Vittorio Feltri augura a Carlo De Benedetti di raggiungere i suoi obiettivi, ma teme che quei 10 milioni di euro investi per il nuovo giornale “Domani” non bastino. «Lanciare su un mercato zoppicante e asfittico un progetto ambizioso richiede uno sforzo economico enorme. E a volte i soldi non sono una garanzia». Per il direttore di Libero, l’imprenditore rischia di fallire. Ricorda infatti che per fare concorrenza a Repubblica «occorre qualcosa di importante, molto importante, e dubito che Domani possa giungere a dopodomani». A tal proposito, Vittorio Feltri ricorda l’esperienza di Indro Montanelli, «non un pirla qualsiasi», il quale ebbe l’idea, dopo aver lasciato il Giornale, «di uccidere la sua vecchia creatura con una fresca, la Voce». All’inizio fu un successo, poi si esaurì. Il Giornale, a cui aveva «saccheggiato l’organico», seppe resistere all’offensiva quando lui ne assunse le redini. «Nonostante fosse diretto da me, in confronto al predecessore una pulce, andò al contrattacco e non solo raddoppiò le vendite nel giro di un anno abbondante, ma altresì costrinse la Voce ad ammutolirsi, tant’è che quest’ultimo chiuse i battenti».
FELTRI A DE BENEDETTI “ASPETTAVI FUNERALE REPUBBLICA…”

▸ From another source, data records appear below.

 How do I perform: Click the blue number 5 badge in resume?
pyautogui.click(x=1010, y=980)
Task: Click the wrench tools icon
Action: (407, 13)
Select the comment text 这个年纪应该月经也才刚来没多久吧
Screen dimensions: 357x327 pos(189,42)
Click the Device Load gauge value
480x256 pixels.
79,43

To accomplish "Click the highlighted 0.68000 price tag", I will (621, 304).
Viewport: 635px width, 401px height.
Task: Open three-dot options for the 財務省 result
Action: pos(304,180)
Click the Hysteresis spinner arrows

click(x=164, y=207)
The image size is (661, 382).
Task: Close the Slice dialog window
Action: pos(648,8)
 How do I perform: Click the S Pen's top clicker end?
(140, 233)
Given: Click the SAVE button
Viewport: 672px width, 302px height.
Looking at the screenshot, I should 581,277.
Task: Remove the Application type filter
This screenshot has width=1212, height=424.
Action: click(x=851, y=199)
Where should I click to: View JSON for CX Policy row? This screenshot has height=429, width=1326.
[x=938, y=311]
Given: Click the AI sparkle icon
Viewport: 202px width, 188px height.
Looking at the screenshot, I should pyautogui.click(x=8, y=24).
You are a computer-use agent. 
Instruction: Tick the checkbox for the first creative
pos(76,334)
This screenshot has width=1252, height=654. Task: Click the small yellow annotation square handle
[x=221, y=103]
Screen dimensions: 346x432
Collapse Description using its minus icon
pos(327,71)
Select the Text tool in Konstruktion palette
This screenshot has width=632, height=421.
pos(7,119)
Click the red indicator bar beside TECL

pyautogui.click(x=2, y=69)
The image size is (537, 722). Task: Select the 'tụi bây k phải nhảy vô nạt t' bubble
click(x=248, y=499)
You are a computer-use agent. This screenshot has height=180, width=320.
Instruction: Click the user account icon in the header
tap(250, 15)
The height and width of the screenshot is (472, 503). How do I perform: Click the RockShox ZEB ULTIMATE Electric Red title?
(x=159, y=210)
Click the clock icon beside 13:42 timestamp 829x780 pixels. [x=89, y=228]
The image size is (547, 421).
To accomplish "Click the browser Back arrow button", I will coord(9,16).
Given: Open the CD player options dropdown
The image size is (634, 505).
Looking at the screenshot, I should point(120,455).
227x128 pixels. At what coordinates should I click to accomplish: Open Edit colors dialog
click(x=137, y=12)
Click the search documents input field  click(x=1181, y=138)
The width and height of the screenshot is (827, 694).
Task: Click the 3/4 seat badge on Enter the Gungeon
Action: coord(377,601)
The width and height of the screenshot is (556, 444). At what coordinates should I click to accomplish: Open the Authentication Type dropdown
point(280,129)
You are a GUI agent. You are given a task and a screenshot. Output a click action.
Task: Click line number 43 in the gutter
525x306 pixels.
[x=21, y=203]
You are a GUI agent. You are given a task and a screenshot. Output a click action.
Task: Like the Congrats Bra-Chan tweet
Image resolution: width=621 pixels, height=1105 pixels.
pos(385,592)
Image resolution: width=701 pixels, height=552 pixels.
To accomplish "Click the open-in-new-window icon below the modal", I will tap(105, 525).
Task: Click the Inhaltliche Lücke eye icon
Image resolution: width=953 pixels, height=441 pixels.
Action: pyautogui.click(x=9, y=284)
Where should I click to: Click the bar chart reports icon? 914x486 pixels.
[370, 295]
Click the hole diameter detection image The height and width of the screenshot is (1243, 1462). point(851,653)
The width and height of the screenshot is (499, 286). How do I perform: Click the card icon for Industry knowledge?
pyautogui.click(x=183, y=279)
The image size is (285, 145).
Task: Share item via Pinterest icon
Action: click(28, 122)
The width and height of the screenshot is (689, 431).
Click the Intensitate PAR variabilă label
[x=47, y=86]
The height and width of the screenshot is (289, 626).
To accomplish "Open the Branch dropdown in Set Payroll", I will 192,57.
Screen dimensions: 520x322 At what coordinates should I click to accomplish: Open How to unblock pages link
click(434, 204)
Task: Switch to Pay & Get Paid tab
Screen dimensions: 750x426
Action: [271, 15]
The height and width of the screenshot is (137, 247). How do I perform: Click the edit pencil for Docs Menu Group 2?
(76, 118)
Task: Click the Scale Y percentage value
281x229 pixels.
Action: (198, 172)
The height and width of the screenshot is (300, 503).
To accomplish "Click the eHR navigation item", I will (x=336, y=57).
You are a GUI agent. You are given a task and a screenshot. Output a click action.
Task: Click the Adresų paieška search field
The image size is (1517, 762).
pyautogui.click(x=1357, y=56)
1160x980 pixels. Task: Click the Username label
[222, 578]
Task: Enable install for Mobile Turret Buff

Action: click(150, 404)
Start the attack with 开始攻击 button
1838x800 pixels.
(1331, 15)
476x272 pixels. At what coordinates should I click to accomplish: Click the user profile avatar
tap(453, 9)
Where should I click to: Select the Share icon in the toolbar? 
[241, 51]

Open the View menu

Vittorio Feltri ricorda quindi quell’esperienza che «fu non soltanto una catastrofe bensì pure una cocente umiliazione» per Indro Montanelli. Il direttore di Libero, però, spiega anche che questo non certifica una sua superiorità, infatti parla di Indro Montanelli definendolo «immenso scrittore toscano», ma conferma una sua teoria. «I giornali sono come le fidanzate, se i direttori li tradiscono non sai come va a finire». Mantenendo questa metafora, il giornalista spiega quindi che «i lettori puniscono il cornificatore e non il cornificato». L’errore di Carlo De Benedetti, secondo Vittorio Feltri, sta nell’aver ceduto Repubblica ai figli, che non conoscono il mondo dell’editoria e sono indifferenti alle sue sorti. «Egli avrebbe dovuto semmai tenersela e guidarla come aveva sempre fatto, con maestria». E quindi, rivolgendosi direttamente all’imprenditore, il direttore di Libero nel suo editoriale ha citato anche Paganini, che non concedeva mai il bis: «Invece di replicare in piccolo la gigantesca Repubblica, si limiti ad attenderne il funerale, che non di rado è più divertente del battesimo».